Ce succès a fait renaître l'espoir dans toute l'opposition, de gauche comme de droite. "Cette victoire est un tournant qui montre que la FIDESZ peut être battue partout dans le pays" a déclaré Gabor Vona, dirigeant du Jobbik. "Cette victoire arrive à temps pour que l'opposition choisisse de coopérer tout comme elle vient également à temps pour permettre à la FIDESZ d'ajuster sa campagne" a souligné le directeur du think tank Political Capital, Peter Kreko. "54% des électeurs veulent un changement de gouvernement.

La FIDESZ est en tête mais la haine contre ce parti est très forte et nos études prouvent que ceux qui s'opposent au Jobbik et à la FIDESZ souhaitent une opposition unie. Ils voteraient pour toute personnalité qui serait en mesure de battre Viktor Orban" a indiqué Andras Pulai, analyste de l'institut d'opinion Publicis. "L'opposition ne joue plus à l'ancien jeu dans lequel elle n'a aucune chance de gagner mais un nouveau jeu a commencé où la situation n'est plus sans espoir, pourvu que l'on fasse preuve d'une tactique intelligente" a souligné Gabor Torok, professeur de science politique à l'université Corvinus de Budapest.

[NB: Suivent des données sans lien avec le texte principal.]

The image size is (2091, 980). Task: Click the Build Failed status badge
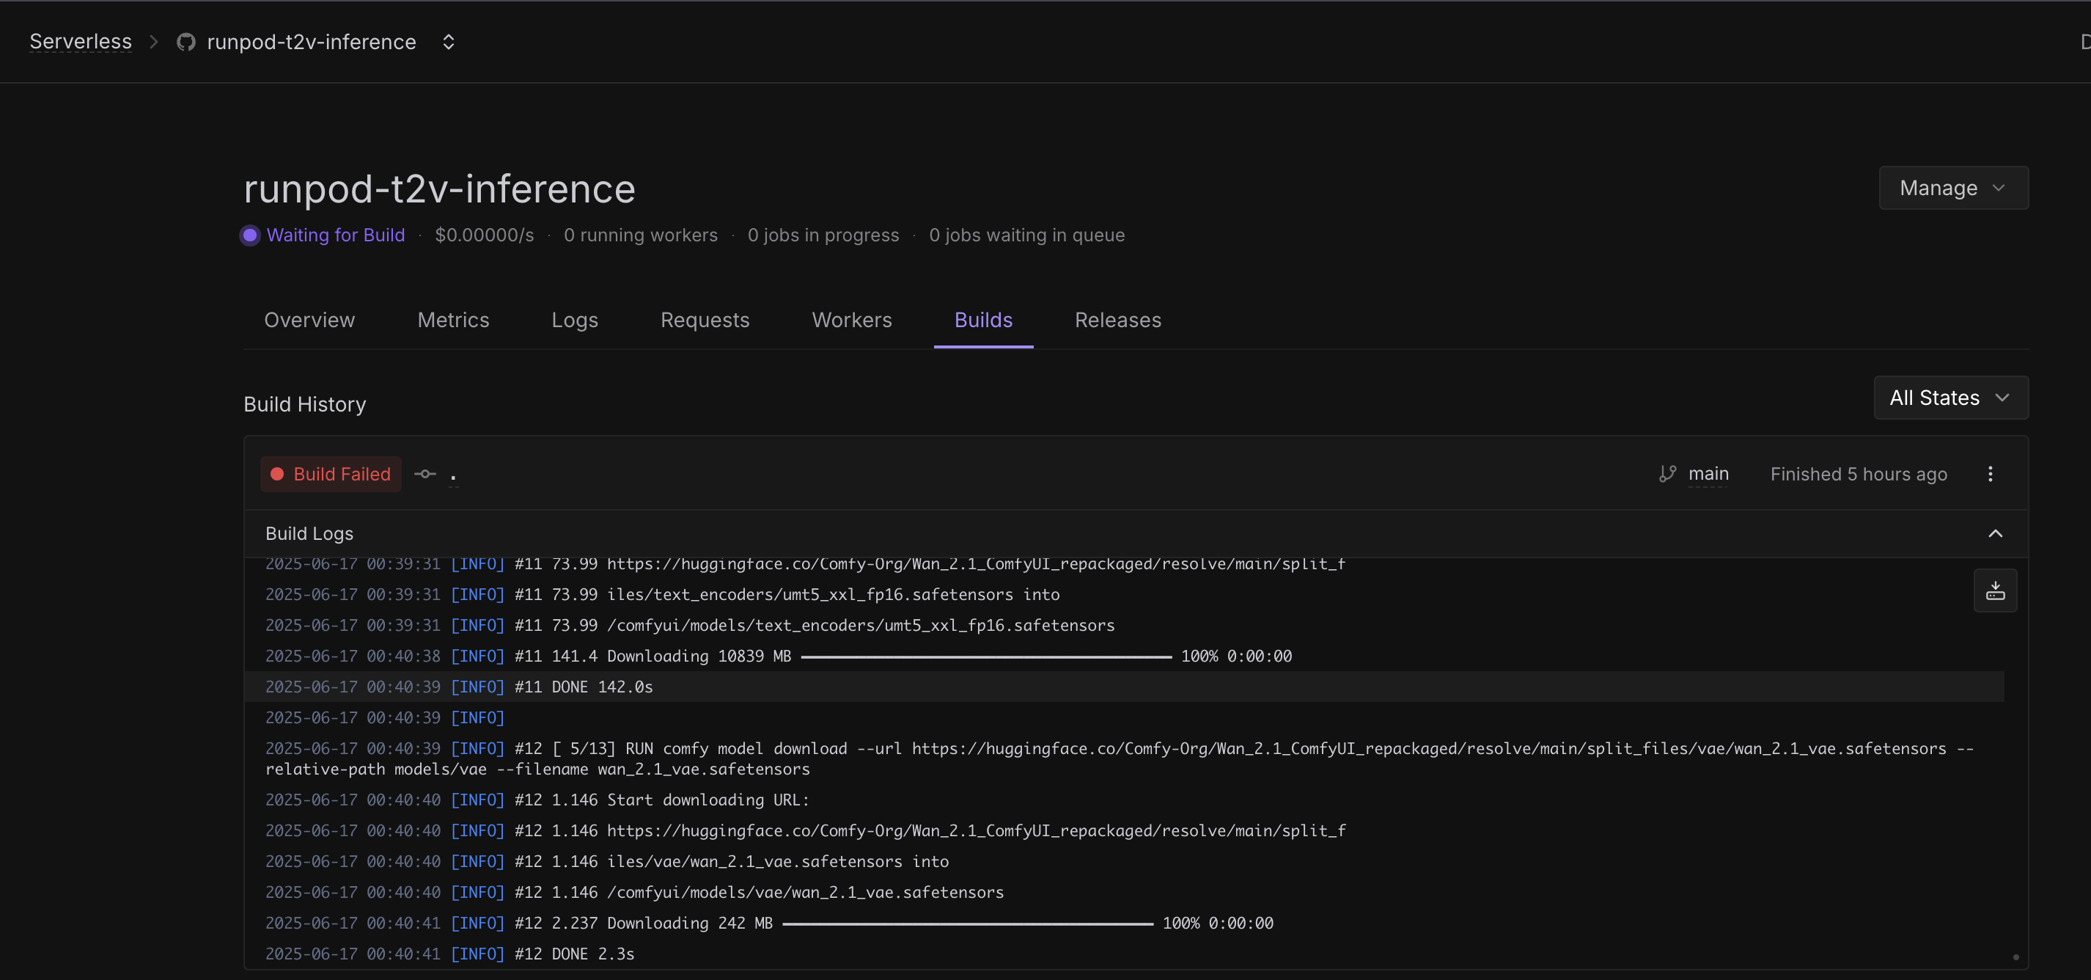pos(331,474)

Convaincus que l'opposition n'a aucune chance de remporter le scrutin du 8 avril, les Hongrois ne sont pas très mobilisés pour lui donner leur voix. Davantage conscients qu'auparavant de la nécessité de s'unir pour s'imposer dans les urnes, les partis de gauche restent néanmoins divisés, incapables de faire liste commune comme de s'entendre sur le nom d'un candidat au poste de Premier ministre.

Le Parti socialiste (MSZP) dirigé par Gyula Molnar s'est cependant allié avec Dialogue pour la Hongrie (PM), parti social-démocrate et écologiste de Timea Szabo et Gergely Karacsony. Ce dernier est le candidat de ces deux partis au poste de Premier ministre.

Les socialistes se disent prêts à élargir leur coopération mais ne voient pas de coopération possible avec le Jobbik, parti auquel ils ont demandé de retirer leurs candidats dans les circonscriptions où un candidat indépendant possèderait davantage de chance de l'emporter.

S'ils accèdent au pouvoir, le Parti socialiste et Dialogue pour la Hongrie souhaitent réaffecter les fonds européens, qui sont, selon eux, détournés ou dépensés pour des projets sans intérêt. Les 2 partis promettent de baisser les prix de l'essence, de l'électricité et du chauffage ainsi que d'augmenter de 50% les salaires des personnes travaillant dans le secteur de la santé (un secteur en déshérence, de nombreux médecins et infirmières ont quitté le pays à la recherche de meilleurs salaires). Les 2 partis de gauche veulent doubler les pensions de retraite les plus faibles et s'assurer qu'aucun retraité ne perçoit moins de 100 000 forints (320 €) par mois. Enfin, ils augmenteront les investissements dans les secteurs de la santé et de l'éducation, supprimeront la flat tax, impôt à taux unique pour la TVA, l'impôt sur le revenu et l'impôt sur les sociétés, fixé à 16% dans le pays, et organiseront un référendum sur l'abolition de la Constitution[1].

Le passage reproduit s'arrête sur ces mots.